Lifestyle factors such as work, family and other commitments sometimes get in the way of a regular workout or a healthy, home-cooked meal. As a result, many Australians find it difficult to tackle the task of losing weight and getting healthy. So, what sets most Australians down the path to a trimmer waistline?
Why do Australians choose to lose weight?
In a recent survey of 1,250 Aussies, we found that the chief reasons for attempting weight loss were (perhaps unsurprisingly) related to physical wellbeing. More than 70% of those surveyed stated one of their weight-loss motivators was to improve their physical fitness, while a similar percentage reported they were interested in improving their appearance (67%). The majority also stated that prevention of potential health issues and improved energy levels were key factors in attempting to drop the kilos.
Other factors included:
- Easing existing health issues (22%)
- Improving mental health and self-esteem (44%)
- Finding a positive way to socialise (9%).
Whilst the main motivation for many Australians’ weight loss seems to be improving fitness and health, there are a number of other benefits that make it worth the effort. According to Lifehacker.com.au, regularly exercising can
- help you sleep better,
- combat stress,
- energise you (even after a workout),
- improve cognitive function (i.e. make you a little smarter),
- improve your posture, and
- make you happier.
Even a small amount of weight loss will yield positive change and it’s certainly preferable to not trying at all – no matter how slow your progress is. You can even start with just 10 minutes of exercise a day and see results reasonably quickly.
How do Australians lose weight?
The methods people use in their weight loss programs vary widely according to our research. However, all our survey respondents stick to the basic principles of eating better and exercising more; 68% of men and 75% of women stated they followed a diet. Additionally, 64% of all respondents reported that an individual exercise regime, such as jogging, was one of their weight loss techniques. One in four respondents exercise at a gym, with the same proportion supplementing their diet with multivitamins. Twelve per cent also engage in social sport, while 11% take personal training sessions.

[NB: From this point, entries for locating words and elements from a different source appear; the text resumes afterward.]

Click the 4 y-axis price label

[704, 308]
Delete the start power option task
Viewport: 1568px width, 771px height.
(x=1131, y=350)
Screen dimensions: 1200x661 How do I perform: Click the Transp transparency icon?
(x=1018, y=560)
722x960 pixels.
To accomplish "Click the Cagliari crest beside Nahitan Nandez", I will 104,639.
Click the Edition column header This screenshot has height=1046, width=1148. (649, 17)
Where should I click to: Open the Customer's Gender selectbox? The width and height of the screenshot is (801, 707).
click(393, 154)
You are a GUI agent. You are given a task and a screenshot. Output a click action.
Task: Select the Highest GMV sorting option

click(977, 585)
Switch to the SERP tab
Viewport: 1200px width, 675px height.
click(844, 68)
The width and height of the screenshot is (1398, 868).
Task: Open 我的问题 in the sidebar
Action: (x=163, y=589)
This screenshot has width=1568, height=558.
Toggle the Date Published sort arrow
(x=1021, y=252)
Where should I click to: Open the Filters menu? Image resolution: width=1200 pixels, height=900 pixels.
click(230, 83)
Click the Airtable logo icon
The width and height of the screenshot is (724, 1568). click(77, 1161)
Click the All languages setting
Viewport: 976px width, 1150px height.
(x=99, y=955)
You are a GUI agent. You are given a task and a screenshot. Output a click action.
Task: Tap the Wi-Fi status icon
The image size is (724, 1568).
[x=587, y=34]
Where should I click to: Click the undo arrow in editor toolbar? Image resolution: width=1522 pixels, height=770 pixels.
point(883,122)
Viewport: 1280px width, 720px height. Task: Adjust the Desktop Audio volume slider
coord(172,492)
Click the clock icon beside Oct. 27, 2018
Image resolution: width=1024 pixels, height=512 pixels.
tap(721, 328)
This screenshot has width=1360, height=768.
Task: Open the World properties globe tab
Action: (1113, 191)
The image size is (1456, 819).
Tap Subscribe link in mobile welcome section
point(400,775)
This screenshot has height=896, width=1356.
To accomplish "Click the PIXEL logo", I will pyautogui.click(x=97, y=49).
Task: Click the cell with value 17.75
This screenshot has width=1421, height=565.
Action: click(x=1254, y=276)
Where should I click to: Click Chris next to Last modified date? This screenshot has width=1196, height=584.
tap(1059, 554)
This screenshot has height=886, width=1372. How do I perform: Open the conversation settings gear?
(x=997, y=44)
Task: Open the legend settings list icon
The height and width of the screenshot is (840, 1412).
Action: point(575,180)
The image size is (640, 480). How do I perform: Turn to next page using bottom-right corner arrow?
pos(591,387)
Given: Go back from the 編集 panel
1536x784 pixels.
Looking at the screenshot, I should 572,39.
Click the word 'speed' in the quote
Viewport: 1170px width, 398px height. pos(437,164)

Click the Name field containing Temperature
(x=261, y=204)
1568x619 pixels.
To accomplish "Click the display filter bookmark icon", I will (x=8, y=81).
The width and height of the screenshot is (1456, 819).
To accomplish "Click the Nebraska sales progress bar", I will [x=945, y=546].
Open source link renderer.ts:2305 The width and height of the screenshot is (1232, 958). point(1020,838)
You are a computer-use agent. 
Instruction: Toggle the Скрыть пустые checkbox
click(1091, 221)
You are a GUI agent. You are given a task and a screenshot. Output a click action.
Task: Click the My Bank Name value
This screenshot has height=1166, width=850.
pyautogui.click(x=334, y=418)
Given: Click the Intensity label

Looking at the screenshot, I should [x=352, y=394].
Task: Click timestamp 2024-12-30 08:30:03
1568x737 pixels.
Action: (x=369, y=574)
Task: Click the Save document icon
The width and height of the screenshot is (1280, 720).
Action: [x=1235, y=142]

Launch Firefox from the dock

The staples – better diet and better exercise – were consistently reported as the best ways to achieve weight loss goals, proving that, while it would be nice if there was a magic solution, the sad truth is that hard work and consistency yield the best results. To put it another way, as one Canstar Blue staffer poetically stated, “There ain’t no such thing as a free lunch”. Don’t be discouraged, though; with a bit of practice, exercise and a healthy diet can be fun as well as rewarding, rather than simply a chore.
How successful are Aussies at keeping the weight off?
An interesting and encouraging finding from the Canstar Blue survey is that weight loss regimes employed by Australians are frequently maintained for long periods. More than a quarter of the survey’s respondents reported they had permanently changed their lifestyle. Furthermore, more than 70% focus on losing weight for a month or more – a long enough period to see significant changes. Seventy-one per cent of those who follow a diet maintain it as part of a permanently healthier lifestyle, as do 65% of those who have started exercising.
The aftermath of losing weight can also be very positive. The combined proportion of respondents who reported being either “satisfied” or “very satisfied” with the result of their weight loss was 64%, and 59% reported that they were similarly satisfied with how well they maintained their weight afterwards. Good news, then. It seems the majority of Aussies who choose to lose weight get pretty serious about it – and end up achieving fantastic results.